We will of course help out with essential purchases. Books, tech, parking fees near uni, living costs in her mums home.
DSD seems to have wild expectations of what she needs to live on and insists it's not enough. We've heard estimates of £600 a month to be at uni, when we break it down, petrol will cost her £100 max and we've paid for her car already.
On the flip side, "living costs" to her seem to be eating out every day, buying more clothes than she'll ever wear and eyebrow tints, gel nails and Russian eyelashes. That's £100+ on beauty treatments that I can't even justify whilst working full time. She regularly goes to clubs and drinks cocktails at £10 a pop.
She works 3 evenings a week and we've offered her a couple of days a week looking after the dog whilst she studies. I'd pay her what I pay the daycare company. It's win win for her, she can study whilst getting paid. But she can't commit to when she'll be free so won't help us out there.

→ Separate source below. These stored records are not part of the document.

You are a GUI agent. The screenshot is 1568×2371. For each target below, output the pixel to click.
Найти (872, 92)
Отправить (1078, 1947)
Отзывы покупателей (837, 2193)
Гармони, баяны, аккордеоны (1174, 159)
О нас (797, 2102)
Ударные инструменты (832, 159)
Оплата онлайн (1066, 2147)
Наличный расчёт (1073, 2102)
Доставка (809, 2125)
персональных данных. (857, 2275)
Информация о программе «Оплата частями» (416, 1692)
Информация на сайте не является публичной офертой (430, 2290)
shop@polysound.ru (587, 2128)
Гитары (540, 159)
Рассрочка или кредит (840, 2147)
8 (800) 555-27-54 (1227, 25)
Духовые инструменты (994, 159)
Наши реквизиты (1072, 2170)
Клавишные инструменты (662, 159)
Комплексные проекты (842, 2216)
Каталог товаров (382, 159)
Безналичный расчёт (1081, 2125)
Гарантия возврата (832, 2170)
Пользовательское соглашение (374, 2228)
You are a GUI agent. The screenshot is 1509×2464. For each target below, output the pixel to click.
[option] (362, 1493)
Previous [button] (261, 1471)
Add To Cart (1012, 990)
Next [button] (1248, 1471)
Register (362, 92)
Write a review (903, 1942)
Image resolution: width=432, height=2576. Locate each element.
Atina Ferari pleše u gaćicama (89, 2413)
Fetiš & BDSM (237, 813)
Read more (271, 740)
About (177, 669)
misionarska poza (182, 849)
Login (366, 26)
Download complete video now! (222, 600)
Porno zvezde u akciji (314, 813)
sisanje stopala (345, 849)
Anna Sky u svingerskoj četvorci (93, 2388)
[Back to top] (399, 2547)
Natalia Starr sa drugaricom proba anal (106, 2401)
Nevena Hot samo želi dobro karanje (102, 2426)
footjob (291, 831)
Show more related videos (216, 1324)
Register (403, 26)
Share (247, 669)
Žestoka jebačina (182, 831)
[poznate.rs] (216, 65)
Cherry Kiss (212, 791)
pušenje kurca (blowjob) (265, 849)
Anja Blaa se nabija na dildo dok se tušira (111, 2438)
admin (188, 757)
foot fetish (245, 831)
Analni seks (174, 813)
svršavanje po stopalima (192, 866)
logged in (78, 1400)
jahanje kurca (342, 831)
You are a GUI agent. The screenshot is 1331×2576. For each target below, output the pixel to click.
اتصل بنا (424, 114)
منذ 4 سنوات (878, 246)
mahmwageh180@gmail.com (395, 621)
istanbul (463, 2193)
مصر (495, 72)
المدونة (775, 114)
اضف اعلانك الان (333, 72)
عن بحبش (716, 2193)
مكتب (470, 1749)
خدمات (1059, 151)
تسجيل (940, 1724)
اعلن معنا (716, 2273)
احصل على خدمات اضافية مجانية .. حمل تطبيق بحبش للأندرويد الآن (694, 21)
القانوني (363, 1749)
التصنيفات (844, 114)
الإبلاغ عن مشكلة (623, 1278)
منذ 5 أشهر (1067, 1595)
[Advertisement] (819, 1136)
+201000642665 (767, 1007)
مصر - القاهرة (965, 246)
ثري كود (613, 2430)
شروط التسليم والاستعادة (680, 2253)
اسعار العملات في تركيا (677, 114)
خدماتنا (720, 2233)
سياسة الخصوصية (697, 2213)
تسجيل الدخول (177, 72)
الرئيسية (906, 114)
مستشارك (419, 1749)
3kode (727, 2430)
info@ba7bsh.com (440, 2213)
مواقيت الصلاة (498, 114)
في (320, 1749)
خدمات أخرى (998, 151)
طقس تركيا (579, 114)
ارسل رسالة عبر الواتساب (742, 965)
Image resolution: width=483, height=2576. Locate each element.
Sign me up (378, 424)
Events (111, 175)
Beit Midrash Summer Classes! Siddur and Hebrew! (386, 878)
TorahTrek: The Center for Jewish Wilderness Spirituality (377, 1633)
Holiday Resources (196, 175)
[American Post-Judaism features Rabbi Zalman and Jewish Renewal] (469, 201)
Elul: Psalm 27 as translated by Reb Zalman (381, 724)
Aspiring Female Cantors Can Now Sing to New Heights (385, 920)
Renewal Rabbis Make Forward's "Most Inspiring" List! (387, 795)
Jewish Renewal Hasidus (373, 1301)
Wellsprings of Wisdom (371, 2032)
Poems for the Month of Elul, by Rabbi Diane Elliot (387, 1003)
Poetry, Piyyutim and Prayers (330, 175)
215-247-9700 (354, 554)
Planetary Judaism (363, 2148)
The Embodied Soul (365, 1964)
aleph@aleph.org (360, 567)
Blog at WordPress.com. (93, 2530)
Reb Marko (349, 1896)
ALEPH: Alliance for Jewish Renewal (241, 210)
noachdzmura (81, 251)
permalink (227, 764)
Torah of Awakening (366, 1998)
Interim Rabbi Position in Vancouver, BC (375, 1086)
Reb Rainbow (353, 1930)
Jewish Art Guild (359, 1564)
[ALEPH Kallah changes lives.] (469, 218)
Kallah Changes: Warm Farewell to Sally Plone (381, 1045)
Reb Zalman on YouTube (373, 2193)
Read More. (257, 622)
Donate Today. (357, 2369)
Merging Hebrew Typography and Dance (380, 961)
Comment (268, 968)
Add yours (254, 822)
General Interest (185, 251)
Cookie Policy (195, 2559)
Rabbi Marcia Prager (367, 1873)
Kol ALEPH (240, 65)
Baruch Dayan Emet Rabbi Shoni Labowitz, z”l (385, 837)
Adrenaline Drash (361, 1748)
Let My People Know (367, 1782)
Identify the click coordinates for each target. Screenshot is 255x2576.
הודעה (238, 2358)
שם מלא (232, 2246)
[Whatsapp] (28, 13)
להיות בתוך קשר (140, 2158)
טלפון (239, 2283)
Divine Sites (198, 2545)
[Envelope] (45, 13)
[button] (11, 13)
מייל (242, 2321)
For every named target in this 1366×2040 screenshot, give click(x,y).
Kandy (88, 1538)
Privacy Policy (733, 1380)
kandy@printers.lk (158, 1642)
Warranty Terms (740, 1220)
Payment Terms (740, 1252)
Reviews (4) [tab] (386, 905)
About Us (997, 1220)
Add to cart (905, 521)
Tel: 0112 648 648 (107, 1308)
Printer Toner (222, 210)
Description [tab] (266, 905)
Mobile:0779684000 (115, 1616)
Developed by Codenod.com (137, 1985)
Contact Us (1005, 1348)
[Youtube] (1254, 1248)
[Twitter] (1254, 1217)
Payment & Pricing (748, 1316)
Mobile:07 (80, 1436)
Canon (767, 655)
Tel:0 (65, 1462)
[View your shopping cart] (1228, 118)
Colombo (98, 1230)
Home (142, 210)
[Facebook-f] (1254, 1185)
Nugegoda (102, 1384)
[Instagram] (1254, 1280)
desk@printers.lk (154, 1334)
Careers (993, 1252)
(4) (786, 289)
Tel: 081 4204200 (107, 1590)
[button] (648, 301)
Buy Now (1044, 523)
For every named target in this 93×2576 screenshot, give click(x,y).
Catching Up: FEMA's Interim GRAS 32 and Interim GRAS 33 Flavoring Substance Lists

So. My question is, whilst uni students are living at home with you what's the expectation of support? Apparently we're being unfair in not giving her money to go out and spend in the student bar, and we've said her allowance will now need to go towards something tangible so that she can start to learn how to budget in preparation for living out of home next year.
Until she winds in her lifestyle to a level that isn't beyond our own means we refuse to fund it.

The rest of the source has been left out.